Le «Colosse du saxophone» n'était pas venu au Festival de jazz depuis 2005, et malgré ses presque 80 printemps, c'est tout comme s'il avait rajeuni depuis cette dernière fois à la Place des Arts. Solide comme un chêne, le vieux maître s'est amusé comme un jeune fou, entouré de ses quatre excellents musiciens.

«On est désolés pour le retard, c'est qu'il y a un problème de trafic», a d'abord dit le cofondateur du FIJM, André Ménard, avant le concert du grand Rollins. Dans la salle Wilfrid-Pelletier, on s'impatientait un peu en attendant le saxophoniste, qui n'a eu qu'une vingtaine de minutes de retard à l'horaire.

 

Prestement, il a accepté des mains du cofondateur le prix Miles-Davis, devenant ainsi le 17e lauréat, un an après qu'on l'eut remis à un autre grand du saxophone, Ornette Coleman. «Merci beaucoup!» a simplement lancé le musicien.
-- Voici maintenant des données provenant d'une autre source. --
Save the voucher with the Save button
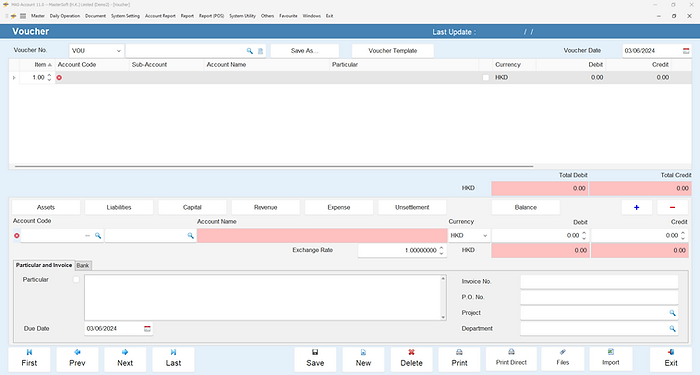 click(315, 358)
Flamboyant, M. Rollins, avec sa crinière et sa barbe blanche, ses lunettes fumées et son ample chemise rouge pompier qui lui donne des airs de père Noël cool. Et pas du genre à tergiverser. Le trophée Miles-Davis est resté sur la petite table alors qu'il s'avançait d'un pas lent vers ses musiciens - basse électrique, guitare électrique, batterie, percussions - pour démarrer le concert par un be-bop des plus énergiques.
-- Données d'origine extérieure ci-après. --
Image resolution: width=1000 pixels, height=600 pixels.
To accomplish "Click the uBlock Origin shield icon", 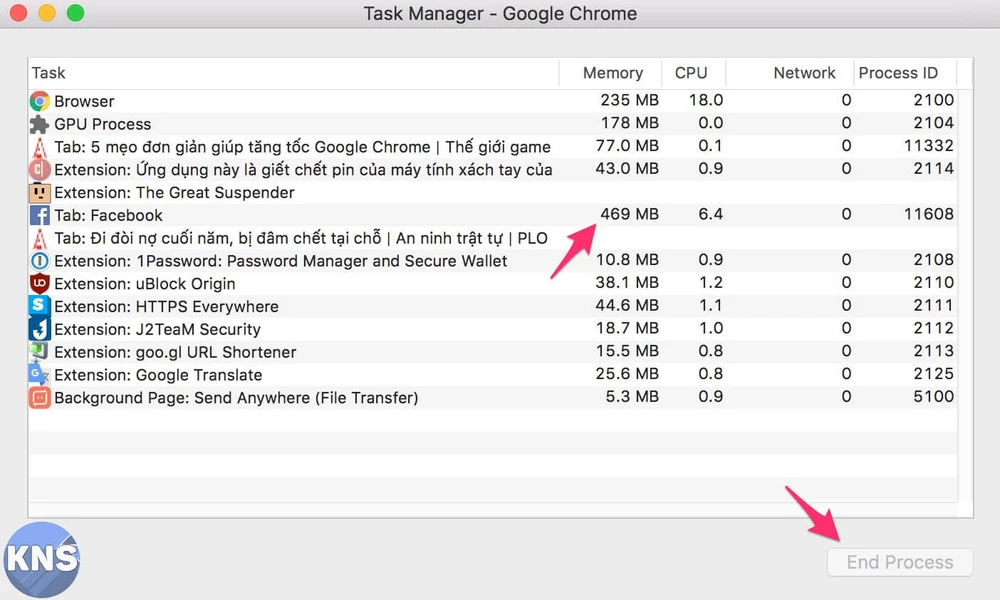I will coord(39,284).
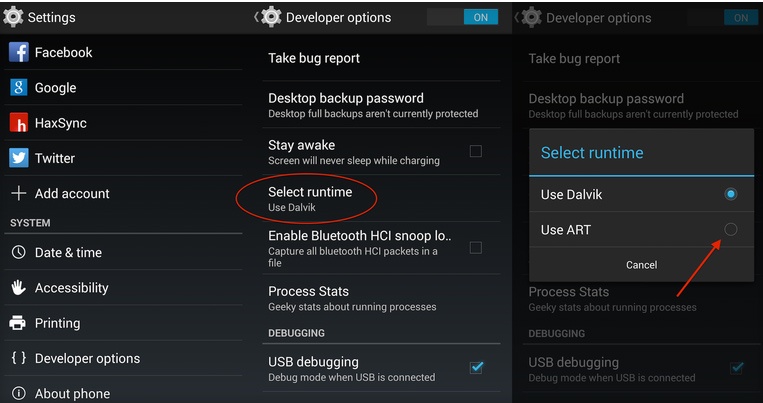The height and width of the screenshot is (403, 763).
Task: Tap the plus icon for Add account
Action: point(18,193)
Quel âge, déjà, sir Rollins? Quatre-vingts ans, vraiment? Quel souffle! Les notes qu'il soutient, le jeu fluide et encore précis, l'imagination toujours aussi débordante du génie... Si, l'année dernière, Coleman jouait solidement malgré ses airs fragiles, hier soir, son collègue n'a pas une seule fois demandé le tabouret pour faire une pause. Il dansait devant nous, battait la mesure d'une main en agrippant le sax de l'autre.
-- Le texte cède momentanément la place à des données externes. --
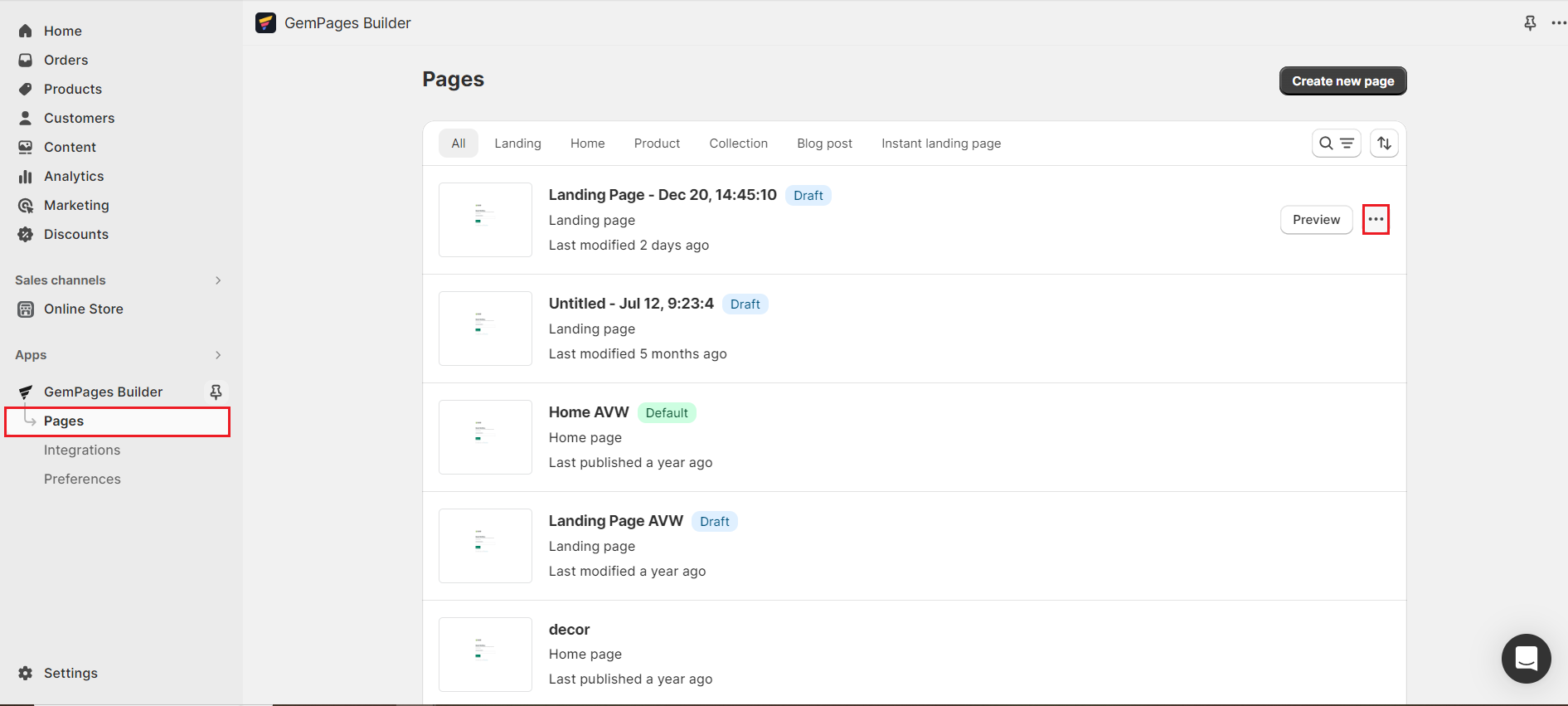Open Integrations under GemPages Builder
The image size is (1568, 706).
[82, 450]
Après une quinzaine de minutes frénétiques, un morceau plus calme - était-ce bien la douce My One and Only Love? On déguste les solos, d'autant plus qu'à la guitare électrique, l'impeccable Russell Malone assure (il était de la série Guitarissimo l'an dernier, à la Cinquième Salle de la Place des Arts).

Sonny Rollins dialogue ensuite avec son bassiste, bel échange tout en nuances et en mélodies, avant que le maître ne s'emporte pour la finale, malaxant avec inventivité et spontanéité des thèmes connus qui lui passent par la tête.

Ensuite, on se dirige vers le calypso dont le saxophoniste s'était beaucoup inspiré - on pense évidemment au classique St.Thomas, que Malone citera pendant son solo. La section rythmique y est diablement efficace, ça enflamme Sonny Rollins qui, la tête penchée vers l'arrière, esquisse quelques pas de danse. De ce genre de moments à vous fendre un sourire, il y en a eu pendant toute la soirée.

Vivifiante performance du grand saxophoniste, un plaisir décuplé par la qualité de son orchestre. À une dame lui criant «We love you, Sonny!», il a répliqué: «All right then, I'll be back!» Il aura sans doute encore rajeuni à ce moment-là.